David, "the boy in the bubble," (September 21, 1971 February 22, 1984) was born with
X-linked Severe Combined Immunodeficiency or "X-SCID" disease. He spent his most of a life
in a big germ free plastic bubble because he could not fight off germs if he got sick. The bubble
kept the air he breathed free of germs. He couldn't fight off germs because his IL2RG gene had a
mistake in it. Scientists are now using gene therapy to cure children like David by adding a
mistake-free IL2RG gene. It is one of the famous genetic diseases that have been successfully
treated with gene therapy (Hoyt, 2008).
Gene therapy refers to the process of changing human genetic material to repair or to
compensate the effects of a mutation or abnormality. It is a novel approach to treat, cure, or
ultimately prevent disease by changing the expression of a persons genes. Gene therapy is in its
infancy, and current therapies are primarily experimental, with most human clinical trials still in
the research stages. Genes are composed of DNA that carries information needed to make
proteins the building blocks of our bodies.

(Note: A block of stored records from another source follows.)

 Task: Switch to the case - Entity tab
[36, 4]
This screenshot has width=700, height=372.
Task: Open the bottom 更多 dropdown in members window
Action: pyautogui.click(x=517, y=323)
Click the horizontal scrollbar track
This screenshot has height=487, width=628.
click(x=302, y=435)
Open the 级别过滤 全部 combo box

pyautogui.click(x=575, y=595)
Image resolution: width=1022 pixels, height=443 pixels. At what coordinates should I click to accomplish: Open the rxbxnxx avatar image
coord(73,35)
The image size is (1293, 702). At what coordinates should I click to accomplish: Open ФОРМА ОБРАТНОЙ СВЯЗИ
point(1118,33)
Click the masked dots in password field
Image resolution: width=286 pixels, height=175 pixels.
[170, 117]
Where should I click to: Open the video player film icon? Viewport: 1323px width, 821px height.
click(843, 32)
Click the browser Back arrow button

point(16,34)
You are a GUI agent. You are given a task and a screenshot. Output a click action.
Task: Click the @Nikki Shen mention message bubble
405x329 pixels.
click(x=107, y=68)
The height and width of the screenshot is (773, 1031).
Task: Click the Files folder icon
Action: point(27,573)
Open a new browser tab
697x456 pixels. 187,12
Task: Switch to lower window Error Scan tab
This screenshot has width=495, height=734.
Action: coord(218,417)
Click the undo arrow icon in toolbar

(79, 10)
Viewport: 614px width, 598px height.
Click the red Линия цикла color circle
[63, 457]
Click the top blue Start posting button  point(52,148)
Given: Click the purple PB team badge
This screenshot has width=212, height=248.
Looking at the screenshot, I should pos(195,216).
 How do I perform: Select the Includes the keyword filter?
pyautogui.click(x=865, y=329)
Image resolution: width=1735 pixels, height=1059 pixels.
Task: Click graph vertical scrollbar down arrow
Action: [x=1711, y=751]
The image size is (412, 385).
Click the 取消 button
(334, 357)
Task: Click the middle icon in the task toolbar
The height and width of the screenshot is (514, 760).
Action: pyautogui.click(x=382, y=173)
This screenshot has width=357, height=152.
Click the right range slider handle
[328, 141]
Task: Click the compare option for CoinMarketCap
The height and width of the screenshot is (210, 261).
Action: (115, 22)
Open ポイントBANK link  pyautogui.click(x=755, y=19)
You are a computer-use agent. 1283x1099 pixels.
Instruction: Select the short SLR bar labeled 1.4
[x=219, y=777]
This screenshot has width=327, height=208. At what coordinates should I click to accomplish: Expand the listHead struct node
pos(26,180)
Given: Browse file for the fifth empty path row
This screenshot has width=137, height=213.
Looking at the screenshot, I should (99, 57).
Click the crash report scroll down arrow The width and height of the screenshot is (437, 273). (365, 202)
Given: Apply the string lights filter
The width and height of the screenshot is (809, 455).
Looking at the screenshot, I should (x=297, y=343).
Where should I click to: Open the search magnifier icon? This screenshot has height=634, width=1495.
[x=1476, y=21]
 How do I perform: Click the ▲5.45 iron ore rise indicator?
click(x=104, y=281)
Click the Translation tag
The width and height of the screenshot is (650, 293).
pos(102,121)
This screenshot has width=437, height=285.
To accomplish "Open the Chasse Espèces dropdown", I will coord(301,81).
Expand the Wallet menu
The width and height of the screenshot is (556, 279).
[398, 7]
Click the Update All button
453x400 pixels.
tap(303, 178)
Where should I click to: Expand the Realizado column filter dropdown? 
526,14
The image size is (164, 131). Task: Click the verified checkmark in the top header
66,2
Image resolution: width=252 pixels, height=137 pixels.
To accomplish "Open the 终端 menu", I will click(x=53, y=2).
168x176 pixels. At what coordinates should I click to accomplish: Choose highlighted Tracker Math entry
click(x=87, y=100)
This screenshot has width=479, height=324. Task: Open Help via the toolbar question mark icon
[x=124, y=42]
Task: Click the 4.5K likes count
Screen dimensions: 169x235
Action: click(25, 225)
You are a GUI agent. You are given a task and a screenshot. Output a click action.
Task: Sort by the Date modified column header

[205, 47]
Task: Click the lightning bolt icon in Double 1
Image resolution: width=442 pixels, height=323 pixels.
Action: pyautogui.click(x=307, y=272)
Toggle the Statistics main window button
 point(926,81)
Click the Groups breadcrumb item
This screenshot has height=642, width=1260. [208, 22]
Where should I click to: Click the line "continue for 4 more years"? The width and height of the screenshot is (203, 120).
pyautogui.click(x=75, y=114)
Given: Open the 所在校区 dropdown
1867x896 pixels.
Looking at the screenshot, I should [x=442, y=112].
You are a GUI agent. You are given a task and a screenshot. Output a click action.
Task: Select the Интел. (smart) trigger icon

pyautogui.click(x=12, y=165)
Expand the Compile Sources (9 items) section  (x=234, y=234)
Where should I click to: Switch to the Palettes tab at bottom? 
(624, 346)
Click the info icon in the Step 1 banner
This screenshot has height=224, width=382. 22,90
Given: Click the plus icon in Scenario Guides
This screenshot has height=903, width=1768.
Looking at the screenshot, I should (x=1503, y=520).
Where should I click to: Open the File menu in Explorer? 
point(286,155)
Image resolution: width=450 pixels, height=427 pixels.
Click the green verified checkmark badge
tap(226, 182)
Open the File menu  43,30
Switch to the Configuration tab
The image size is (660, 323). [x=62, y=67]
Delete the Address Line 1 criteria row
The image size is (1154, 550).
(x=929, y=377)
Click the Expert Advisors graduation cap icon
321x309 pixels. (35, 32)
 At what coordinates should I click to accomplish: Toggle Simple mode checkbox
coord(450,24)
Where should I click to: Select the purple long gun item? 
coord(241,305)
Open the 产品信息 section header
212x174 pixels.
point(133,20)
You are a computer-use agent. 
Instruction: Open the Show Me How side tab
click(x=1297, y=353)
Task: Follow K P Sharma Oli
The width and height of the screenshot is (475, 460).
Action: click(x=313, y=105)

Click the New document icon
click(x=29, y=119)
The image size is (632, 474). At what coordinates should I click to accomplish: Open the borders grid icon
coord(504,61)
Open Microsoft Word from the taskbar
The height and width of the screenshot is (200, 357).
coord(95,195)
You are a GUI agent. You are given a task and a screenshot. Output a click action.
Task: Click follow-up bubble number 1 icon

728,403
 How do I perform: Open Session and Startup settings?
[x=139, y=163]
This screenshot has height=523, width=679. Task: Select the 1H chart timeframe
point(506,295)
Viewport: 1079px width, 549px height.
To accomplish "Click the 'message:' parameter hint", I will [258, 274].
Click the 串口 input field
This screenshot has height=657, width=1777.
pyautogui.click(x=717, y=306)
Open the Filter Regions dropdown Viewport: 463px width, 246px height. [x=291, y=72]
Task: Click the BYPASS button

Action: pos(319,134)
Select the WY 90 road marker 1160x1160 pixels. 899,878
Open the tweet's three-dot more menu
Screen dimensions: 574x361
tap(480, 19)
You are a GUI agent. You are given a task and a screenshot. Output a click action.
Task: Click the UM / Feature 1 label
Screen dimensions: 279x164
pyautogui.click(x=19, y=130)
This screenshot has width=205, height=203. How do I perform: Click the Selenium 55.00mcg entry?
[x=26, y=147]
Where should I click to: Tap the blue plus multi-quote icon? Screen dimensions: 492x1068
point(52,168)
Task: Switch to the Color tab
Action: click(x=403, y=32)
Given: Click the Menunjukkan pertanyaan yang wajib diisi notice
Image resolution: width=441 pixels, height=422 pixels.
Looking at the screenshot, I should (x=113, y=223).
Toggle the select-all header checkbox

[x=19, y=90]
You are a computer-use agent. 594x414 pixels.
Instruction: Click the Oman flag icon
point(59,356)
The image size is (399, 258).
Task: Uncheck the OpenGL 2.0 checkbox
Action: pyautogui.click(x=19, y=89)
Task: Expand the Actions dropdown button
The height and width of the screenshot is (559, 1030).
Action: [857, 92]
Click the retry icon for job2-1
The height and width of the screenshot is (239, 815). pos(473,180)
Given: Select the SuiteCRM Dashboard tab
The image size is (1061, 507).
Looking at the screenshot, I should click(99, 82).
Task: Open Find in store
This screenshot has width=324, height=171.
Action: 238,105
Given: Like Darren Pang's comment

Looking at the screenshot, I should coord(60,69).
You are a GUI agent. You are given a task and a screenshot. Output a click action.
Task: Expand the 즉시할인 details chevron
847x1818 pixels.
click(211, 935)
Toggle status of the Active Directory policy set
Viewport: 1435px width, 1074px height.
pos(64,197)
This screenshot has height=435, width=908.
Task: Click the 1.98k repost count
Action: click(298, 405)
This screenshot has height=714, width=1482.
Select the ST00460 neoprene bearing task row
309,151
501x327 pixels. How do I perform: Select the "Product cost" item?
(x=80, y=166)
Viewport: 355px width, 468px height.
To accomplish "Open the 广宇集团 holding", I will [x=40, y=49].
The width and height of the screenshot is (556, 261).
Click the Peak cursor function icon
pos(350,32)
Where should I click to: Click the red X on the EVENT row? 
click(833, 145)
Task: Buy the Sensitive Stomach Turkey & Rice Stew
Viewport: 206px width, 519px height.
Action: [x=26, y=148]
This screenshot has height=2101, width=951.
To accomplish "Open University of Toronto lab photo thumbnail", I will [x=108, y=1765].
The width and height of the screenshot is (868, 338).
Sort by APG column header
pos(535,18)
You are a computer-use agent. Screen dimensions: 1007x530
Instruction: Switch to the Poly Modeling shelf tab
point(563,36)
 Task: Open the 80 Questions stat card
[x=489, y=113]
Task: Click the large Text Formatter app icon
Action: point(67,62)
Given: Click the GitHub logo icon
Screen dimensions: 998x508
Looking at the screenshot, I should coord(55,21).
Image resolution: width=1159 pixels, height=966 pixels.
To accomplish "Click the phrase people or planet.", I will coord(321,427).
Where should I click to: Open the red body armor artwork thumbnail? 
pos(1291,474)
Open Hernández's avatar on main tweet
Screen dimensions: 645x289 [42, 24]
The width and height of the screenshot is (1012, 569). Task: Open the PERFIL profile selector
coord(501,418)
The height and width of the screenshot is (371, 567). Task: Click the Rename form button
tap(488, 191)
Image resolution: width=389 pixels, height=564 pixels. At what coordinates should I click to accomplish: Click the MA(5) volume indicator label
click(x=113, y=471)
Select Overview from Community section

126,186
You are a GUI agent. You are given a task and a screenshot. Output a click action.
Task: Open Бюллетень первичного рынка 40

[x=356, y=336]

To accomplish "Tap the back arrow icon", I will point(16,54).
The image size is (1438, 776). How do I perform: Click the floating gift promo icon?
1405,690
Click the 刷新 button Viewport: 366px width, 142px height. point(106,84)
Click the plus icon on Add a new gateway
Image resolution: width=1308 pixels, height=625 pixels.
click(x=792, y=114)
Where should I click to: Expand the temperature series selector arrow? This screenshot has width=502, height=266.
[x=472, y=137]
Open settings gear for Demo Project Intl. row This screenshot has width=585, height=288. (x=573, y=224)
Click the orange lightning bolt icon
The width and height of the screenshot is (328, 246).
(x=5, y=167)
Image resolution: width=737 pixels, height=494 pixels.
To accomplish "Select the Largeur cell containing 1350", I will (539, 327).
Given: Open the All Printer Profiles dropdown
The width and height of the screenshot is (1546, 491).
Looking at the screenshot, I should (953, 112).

Variations in the DNA sequence or code of a gene
are called mutations, which often are harmless but sometimes can lead to serious disease. Gene
therapy treats disease by repairing dysfunctional genes or by providing copies of missing
genes. To reverse disease caused by genetic damage, researchers isolate normal DNA and
package it into a vehicle known as a vector, which acts as a molecular delivery truck. Vectors
composed of viral DNA sequences have been used successfully in human gene therapy trials.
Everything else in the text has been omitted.